• TEXT SEGMENT:
=== Begin Enclosure ===

I don't know about other fields of physics, but in astro, most of the data is free access as well. I personally work only with public data and I'm paid to do it. A string attached to governmental funding from the Euro or NSF is usually a mandated free access database.
Sometimes I take for granted the fact that my morning ritual involves reading every publication in my field from the day before, without license. And then I download some free data, program in my free languages, write in my free latex editor, and then publish my work for free in a place anyone can read it. It's utopic.
edit: two archives with a lot of different missions data for example:
True story. He had a hobby going in a public storage unit with a surplus military linear accelerator. Smallish. About 30 feet long. Of course it required huge amounts of power so he cut a hole in the unit and ran a line to the nearest pole and siphoned 480 mains volts. And the gamma radiation was very dangerous so he hauled in several tons of lead destined for EPA long term sequestering. We worked one summer building shielding walls and measuring the operational radiation. After the unit was 'safely' running, we would take various pieces of thrown away Lucite from the physics machine shop and turn them into polished beam trees (Google it). We then gave them away for Christmas gifts. What fun for a 10 year old kid!
PS. I'm not sure which paper in the arXiv has the greatest number of citations. I don't think either of these papers are there.
Also, absolute limitations on page count is really common in CS, and the page counts tend to be pretty low. In other areas, journals might allow for more citations or citations might not count toward page count.
Also, arxiv is physics-biased.
Have there been any significant CS papers published in the last ~5 years that aren't on Arxiv?
The last thing I remember not being there was a set of papers on IBM Watson that were published in an IBM Systems Engineering Journal.

=== End Enclosure ===

• REQUIRED ACTIONS:
a) Translate this sentence from the forum thread on open research data into Spanish: "I personally work only with public data and I'm paid to do it."
b) Resume the forum thread on open research data and arXiv with a further reply that follows its last comment.

• DATA SUPPLIED:
=== Begin Enclosure ===

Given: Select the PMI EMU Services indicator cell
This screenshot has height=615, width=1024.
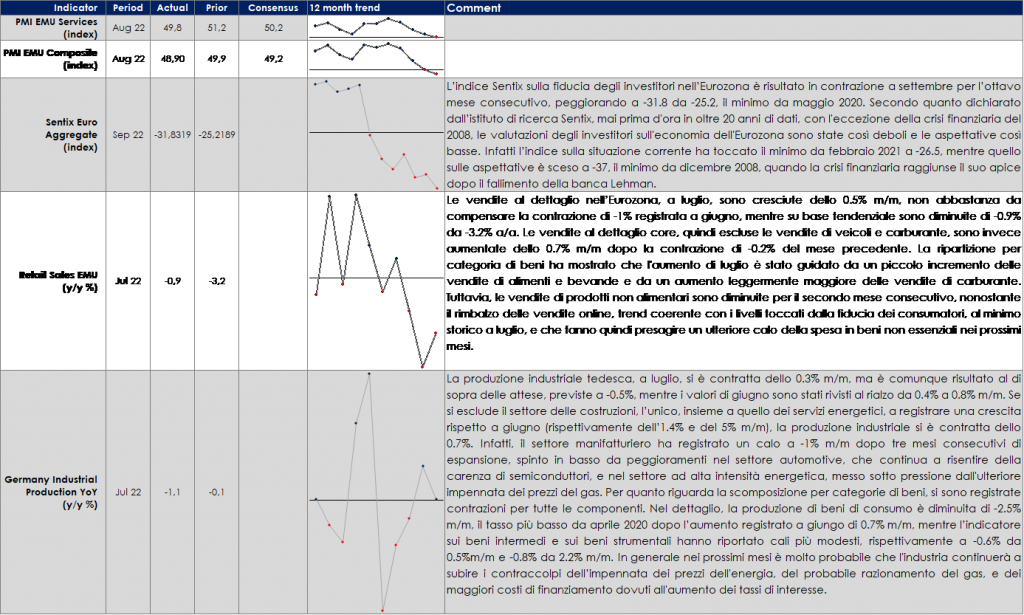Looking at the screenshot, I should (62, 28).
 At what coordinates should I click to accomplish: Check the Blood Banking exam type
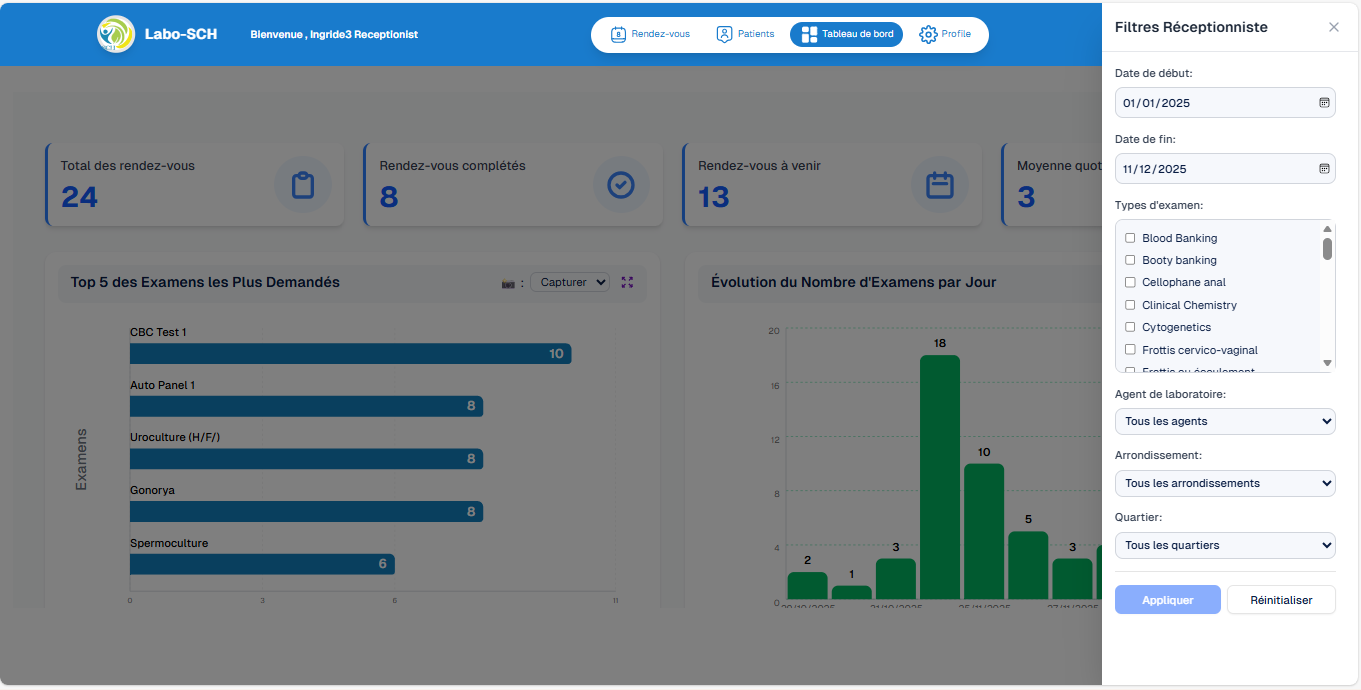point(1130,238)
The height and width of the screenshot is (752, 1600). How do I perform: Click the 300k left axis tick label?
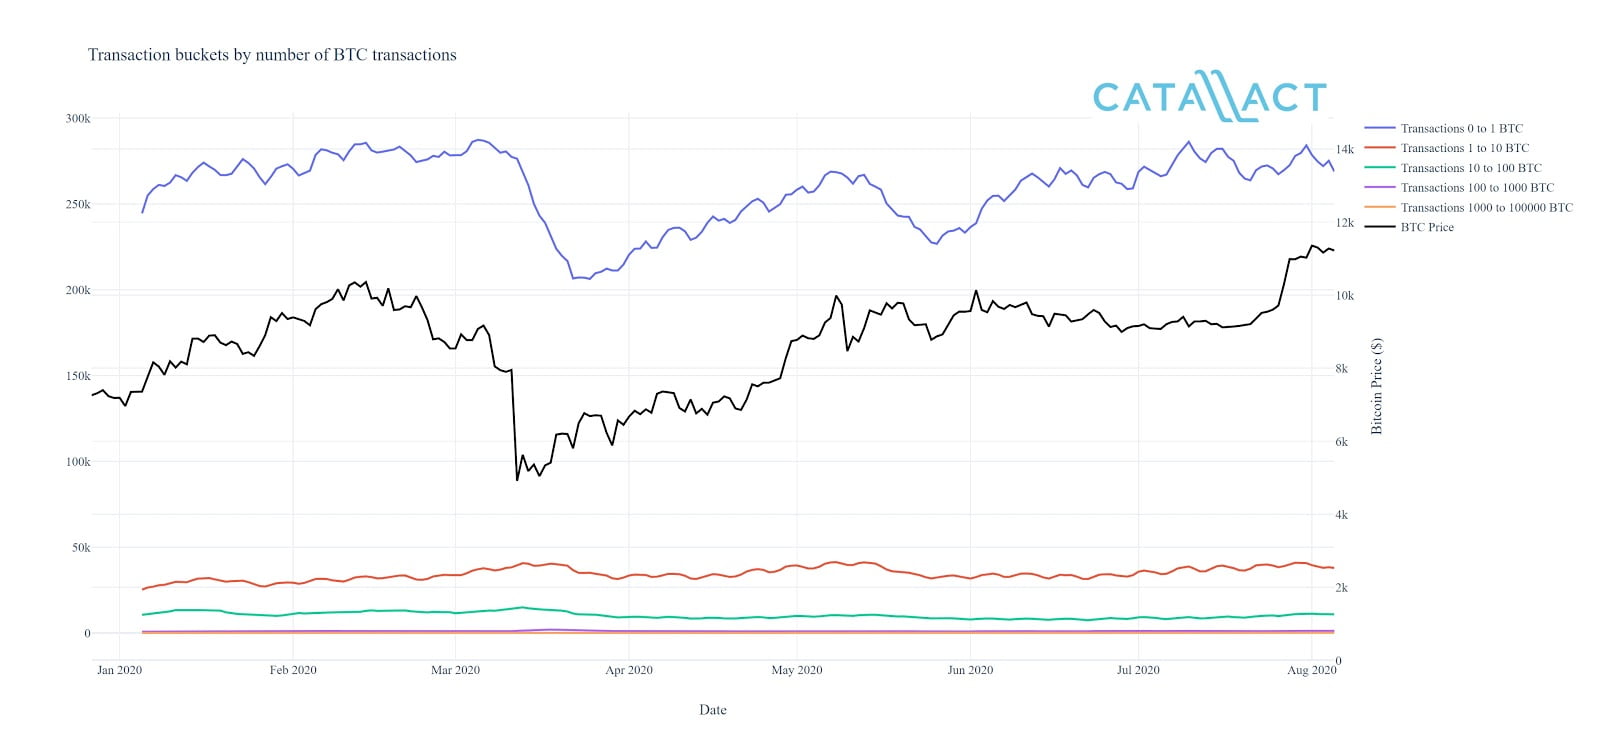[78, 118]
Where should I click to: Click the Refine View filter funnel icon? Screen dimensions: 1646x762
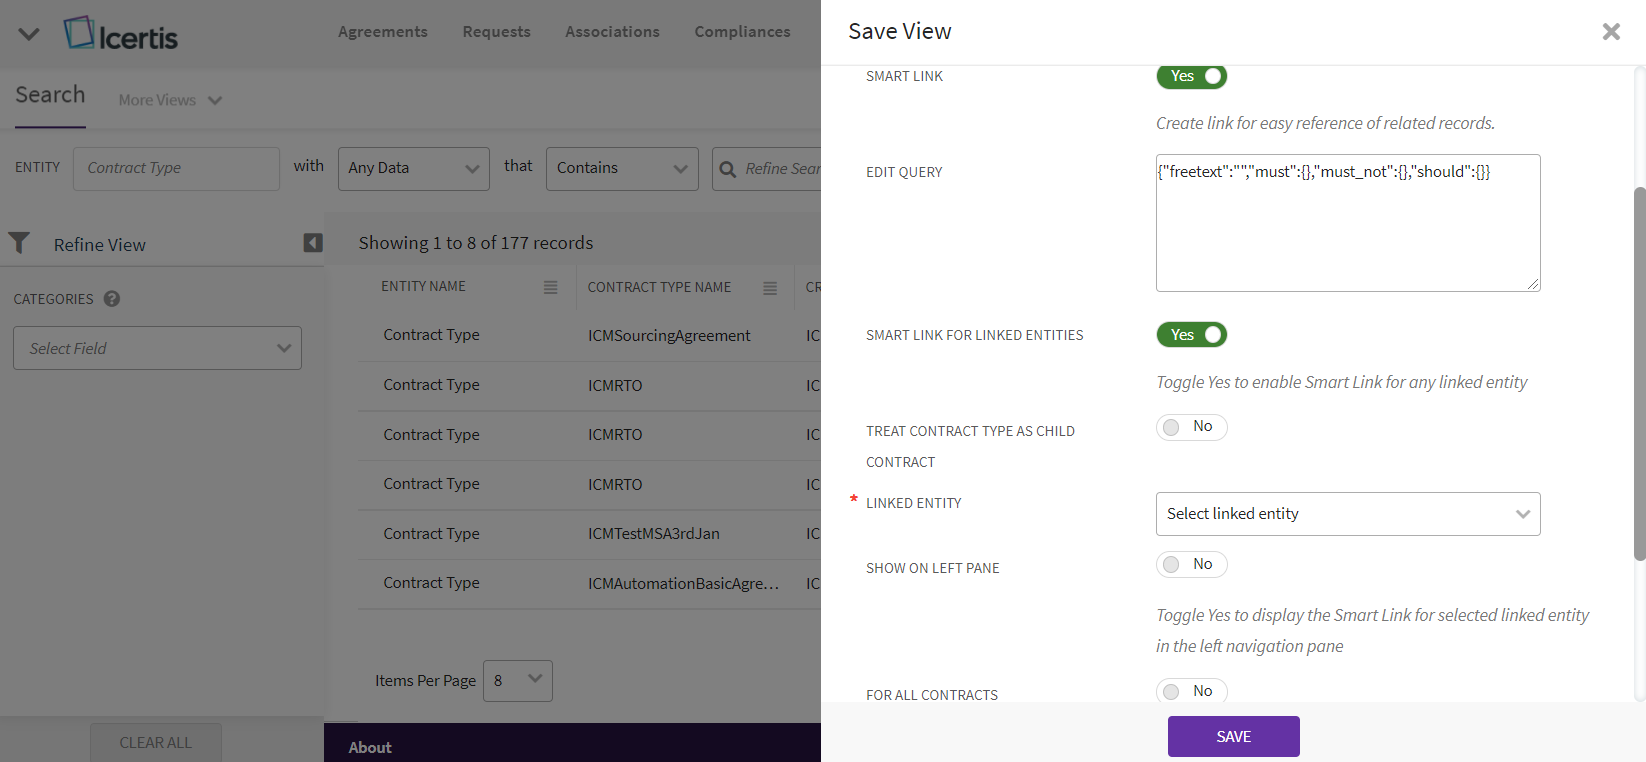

=== End Enclosure ===

• SOLVED PROBLEMS:
a) Personalmente, trabajo solo con datos públicos y me pagan por hacerlo.

b)
I have a feeling that some papers out of Microsoft tend not to end up there too, but I can't think of a specific example.
Even if not, there might be insignificant CS papers not indexed by Arxiv which cite significant papers which are indexed ;) This makes the citation counts comparatively lower if most insignificant physics papers are in Arxiv.
That said, it doesn't surprise me much that worldwide there are still more people working in physics, biology or mathematics than in CS.
I found 38k citations for The Nature of Statistical Learning Theory: https://scholar.google.com/scholar?cluster=86085598803682809...
And 25k for Statistical Learning Theory: https://scholar.google.com/scholar?cluster=86748554971781655...
My initial estimation of 10k was from a CiteSeer list that I didn't realize was limited to only documents in the CiteSeer database: http://citeseer.ist.psu.edu/stats/articles
I was thinking while navigating this that, if I was researching something related to physics, etc., this would much better than using some a engine, because you might not know exactly what you want to look for, until you see it.
But what does (x,y) position mean? If two papers are close on the map are they also close in some other aspect?
I mean, what gave this map this particular shape?
Basically, it's like having a spring between each node (paper) and letting the equilibrium do the rest.
> In laying out the map, an N-body algorithm is run to determine positions based on references between the papers. There are two “forces” involved in the N-body calculation: each paper is repelled from all other papers using an anti-gravity inverse-distance force, and each paper is attracted to all of its references using a spring modelled by Hooke’s law.
However it must have taken them a while to converge for 10^6 particles.
Maybe not to the same extent as physics people, but there is still a lot of CS on arXiv. More so in some subfields than others, but there's a pretty steady stream of CS papers showing up there. Enough that one person can't keep up with reading and digesting all of them as they appear.
That said, I don't disagree that there's a lot more physics than CS on arXiv. :-) I'm just not sure if that's because CS people don't upload to arXiv, or because CS people publish fewer papers in general, or "other".
Can you please enlighten us about the technical details behind the scene, right from collecting the data to processing it.
I'm also working with a large graph entity and would love to read about your process.
EDIT: Site is probably getting hammered, I just needed to wait a minute for everything to load.
EDIT: Clicking a paper and then "(citations)" will you show the one-level graph of citations, and under the search bar you can see how many results there were.